My father died on a Tuesday and I managed to have all the necessary pomp and circumstance done by Saturday so I could get the heck away from the crazy people. I came back home and went straight back to work on the Monday. Financially I didn’t have much choice. About a week later I had a complete meltdown that I thought was going to swallow me. I scraped my way out of that hole just barely.
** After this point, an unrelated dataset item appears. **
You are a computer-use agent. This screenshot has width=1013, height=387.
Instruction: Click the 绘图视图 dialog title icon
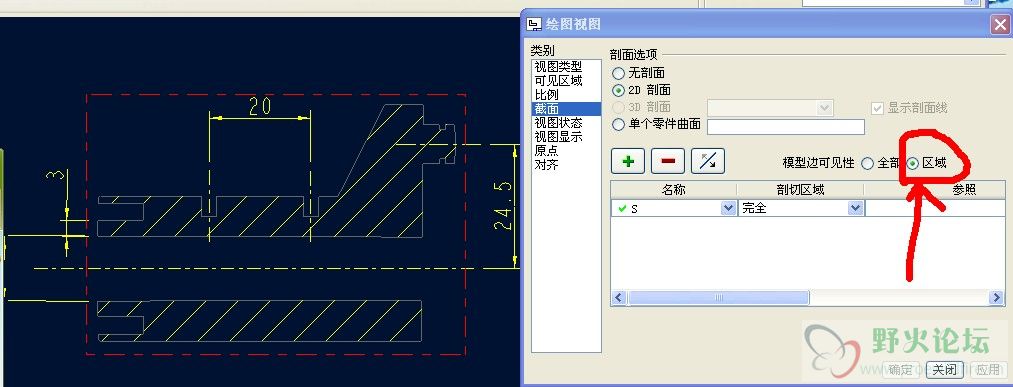tap(534, 25)
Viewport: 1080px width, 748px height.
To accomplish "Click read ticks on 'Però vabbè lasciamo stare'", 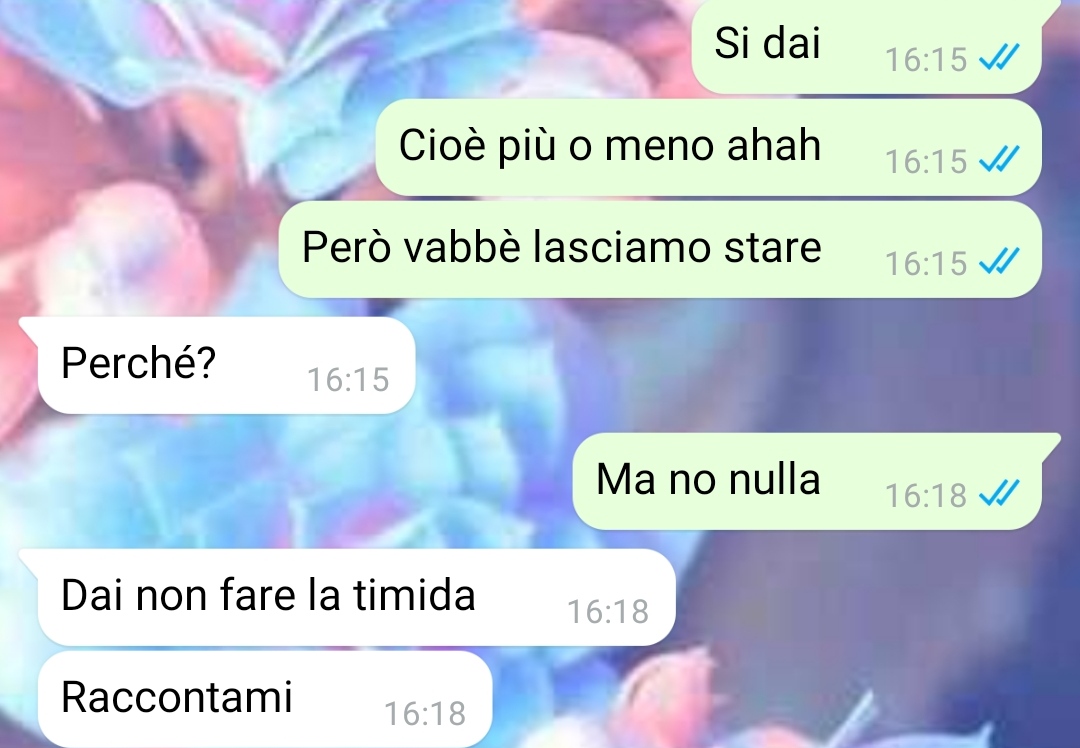I will (999, 262).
Life has gone on since this horrific period, but how much of me is still stuck there? I really only partially grieved my father’s death and I had absolutely no time to grieve the deaths of my friend and father-in-law. Now it’s all catching up to me, interestingly when I actually have the space and time to process it.

What I thought was the February blahs hitting early seems to be something else entirely. Big feelings that we push down will percolate indefinitely. The heat in the percolator never goes away. It’s always on at least a low simmer that colours our lives subtly but surely. Then at some point an event happening around us suddenly cranks up the burner and over it all boils. Well, my pot spilleth over right now and I’ve got to deal with it.

I need to acknowledge how horribly painful all of these events were for me. I need to have the courage to let myself FEEL all that pain and I’ll admit the thought makes me quake. But I’ve always said that the only way out is through. So here I go, accompanied by plenty of love, hugs, and chocolate chip cookies. I know in the end I’ll be okay, but damn the road is hard sometimes.